«Stress test»: bonne note à UBS et Credit Suisse

L'Autorité fédérale de surveillance des marchés financiers (FINMA) a émis vendredi un verdict positif aux deux grandes banques suisses dans sa dernière analyse de leur capacité de résistance à des évènements extraordinaires. Conclusion: leur capitalisation est suffisamment solide pour faire face.

Ce contenu a été publié le 24 juillet 2010 - 12:16

Le scénario sur lequel repose ce «stress test» (simulation de crise), développé en collaboration avec la Banque nationale suisse (BNS), implique une récession à l'échelle mondiale, accompagnée d'une chute des cours et des prix sur les marchés financiers et immobiliers, a rappelé la FINMA dans son communiqué.

L'analyse montre que les deux établissements parviendraient à préserver le ratio de fonds propres de première catégorie («ratio Tier 1») d'au moins 8% jugé indispensable.

La FINMA relève aussi que, si le concept des tests de résistance appliqué aux banques suisses est comparable à celui des instances européennes, ses résultats ne le sont pas.
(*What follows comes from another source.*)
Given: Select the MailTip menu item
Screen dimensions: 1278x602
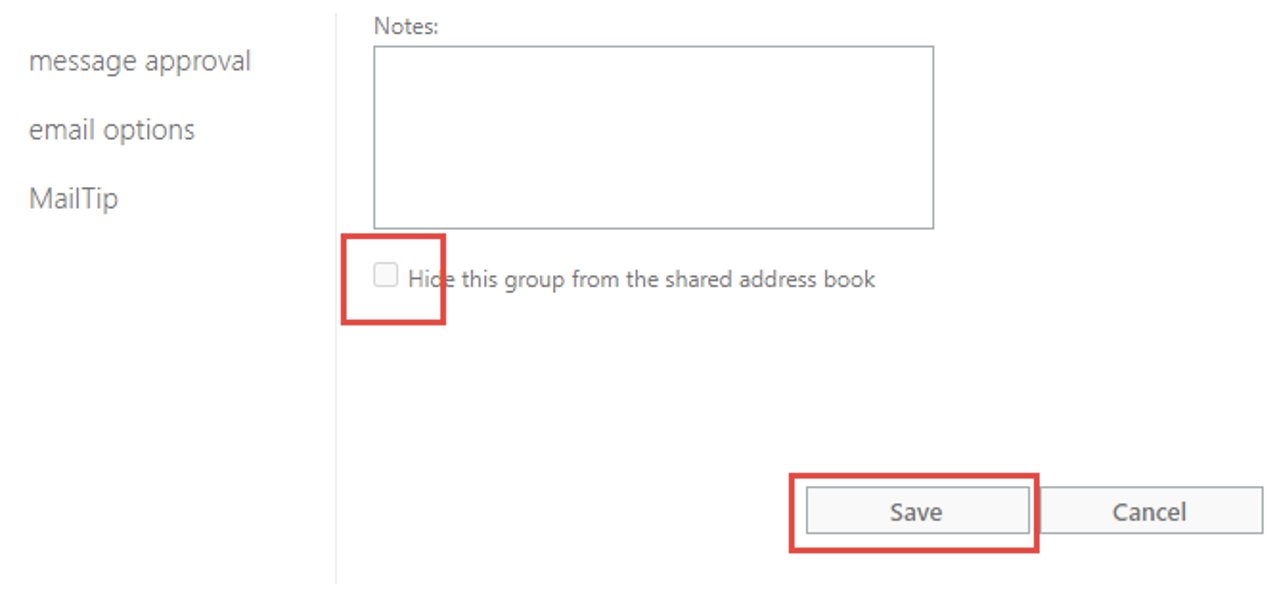Looking at the screenshot, I should [x=73, y=199].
Le Committee of European Banking Supervisors (CEBS) a fixé pour ses «stress tests» ce ratio Tier 1 à 6%. Sept des 91 grandes banques européennes examinées - cinq espagnoles, une allemande et une grecque - n'ont pas rempli les conditions requises.

UBS a pris acte «avec satisfaction» des résultats de l'examen de la FINMA, précisant que son taux de capital de base à la fin mars se situait à 16%. De son côté, Credit Suisse a ajouté qu'avec un capital de base de 16,3% à la fin juin le groupe se trouvait «extraordinairement» bien capitalisé.